As I dipped my small piece of bread into the cup of wine during communion, I didn’t find comfort as I usually do, that somewhere in the world, friends I am not with have shared the same cup and the same bread today. All I could think is too many don’t even have this much food this night. This was a problem before the recent fighting. I have walked the floors of the severely malnourished portion of the hospital and seen the faces of the children too weak to even pick up their heads and held the hands of their worried mothers and families. I can’t even fathom what this fighting will do to them.
I was there in worship, but I wasn’t. My head was listening, my heart was praying, when the words Fritz said grabbed my attention and brought new meaning to words I have heard my whole life …

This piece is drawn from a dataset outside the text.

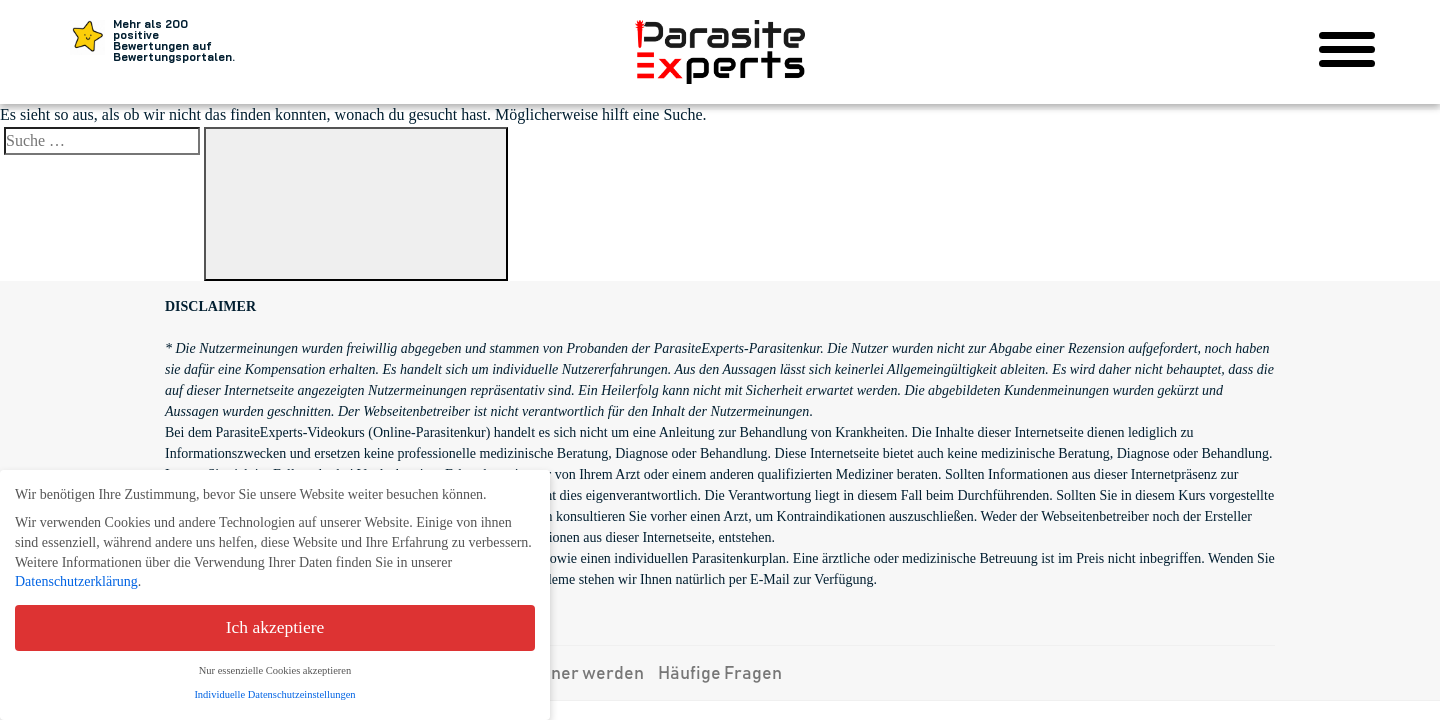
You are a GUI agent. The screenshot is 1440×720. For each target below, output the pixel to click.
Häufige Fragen (720, 674)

A sword will pierce your heart said Simeon to Mary at Jesus circumcision. That is how I felt last night. A sword has pierced my heart and is pouring out for the people of South Sudan.
Fritz went on to say “bearing in their arms the dead bodies of hope”… and my heart cried, “How many God, are holding the bodies of their loved ones this night? How many have lost their hope in this country they fought so hard for”?
But I found comfort in his words “Hope is never dead…the truest purpose to which we are called…to have hope and share it with others…the sword that pierces her heart is gone and replaced by hope”.
It is my prayer that the swords that pierce the hearts of the people of South Sudan, all those who are feeling grief for leaving at a time when they feel the most needed, will have their swords replaced by hope, hope that came in the form of a small baby, born in a manger this night, and are reminded that no matter what the trials in our lives may be, “hope is never dead”.